◆ What you have to do
Only the lines from the one containing "Where should I" to the end of the data should be copied, exactly and without pictures.

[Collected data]
*** Block opens ***
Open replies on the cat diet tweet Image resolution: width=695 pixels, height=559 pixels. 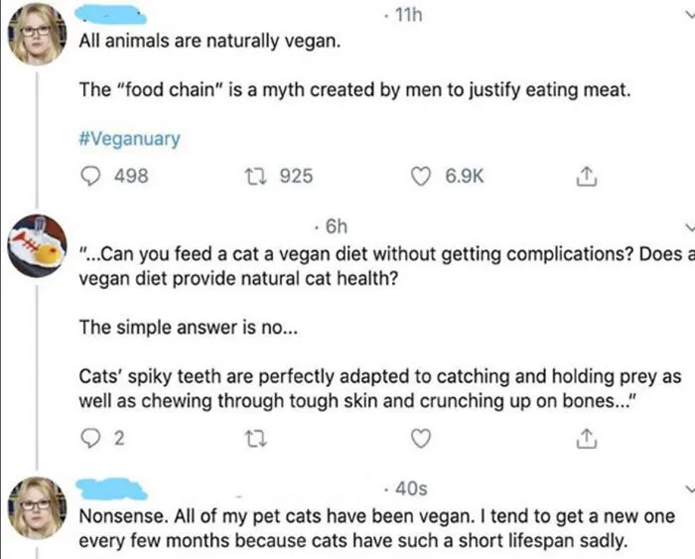[x=91, y=439]
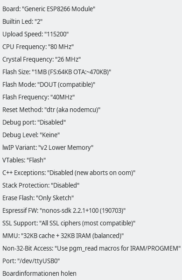Open Crystal Frequency "26 MHz" submenu
Image resolution: width=182 pixels, height=280 pixels.
click(x=91, y=59)
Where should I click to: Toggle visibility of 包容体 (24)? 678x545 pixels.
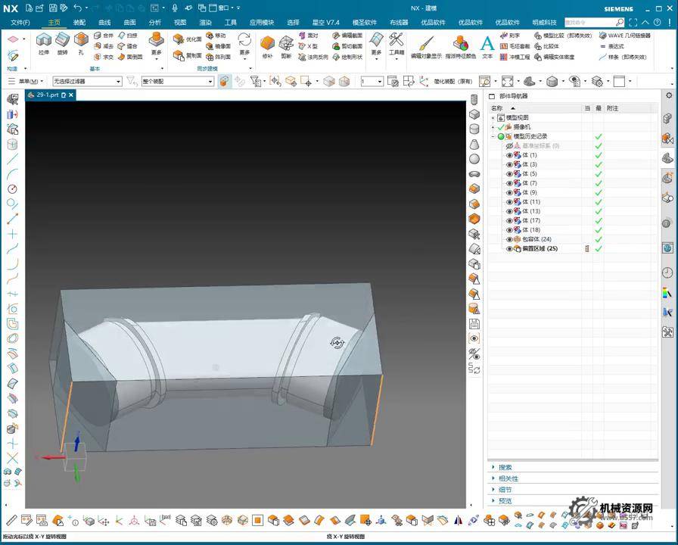[509, 239]
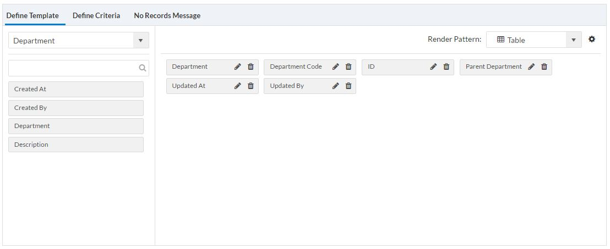Pick the Description field from list
The image size is (610, 249).
(x=76, y=145)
*** Block closes ***
◆ Reply to the exercise
Where should I click to: Toggle visibility of 包容体 (24)? 678x545 pixels.
[509, 239]
Pick the Description field from list
The image size is (610, 249).
(x=76, y=145)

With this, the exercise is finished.